During most of the 2000s, internationally trained nurses made up about 10-15% of all new RNs that came on-line in the US. These numbers disappeared with the onset of retrogression in January 2008. In spite of the retrogression, internationally-trained and educated nurses remained faithful to the US, as evidenced by the fact that internationally-trained RNs continued to take the NCLEX in great numbers.
In 2006, about 20,907 internationally educated RNs passed the NCLEX exam. In 2007, the volume jumped; 22,827 internationally educated nurses passed the NCLEX exam. With the onset of retrogression, 2008 saw a slight decline; 18,905 internationally educated RNs passed the exam.
But the latest numbers point to a massive drop in the numbers of internationally educated nurses passing NCLEX. Through June 30, 2009, only 7,236 have passed the exam, which annualizes to 14,472.

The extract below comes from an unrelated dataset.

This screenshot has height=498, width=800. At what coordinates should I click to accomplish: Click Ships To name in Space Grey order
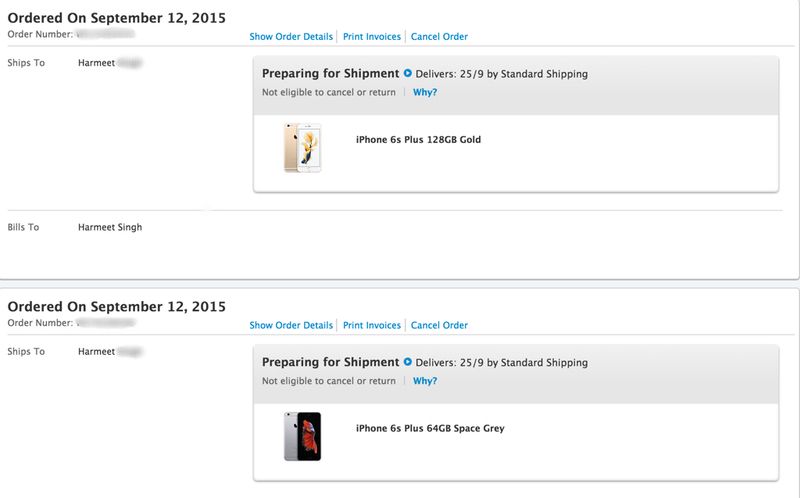[108, 351]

While the US nursing shortage certainly has eased in recent months, economists and government officials all agree that this is a temporary condition. By the end of the next decade the US could be short 250,000 to 1 million nurses, depending on whose estimates you read.
It is obvious that reasonable visa opportunities for international nurses must happen or else the US is going to find that it has a massive nursing shortage and international nurses are no longer there to fill the gap.
All statistics in this posting are from the NLCEX Fact Sheets, which are published on NCSBN’s webpage.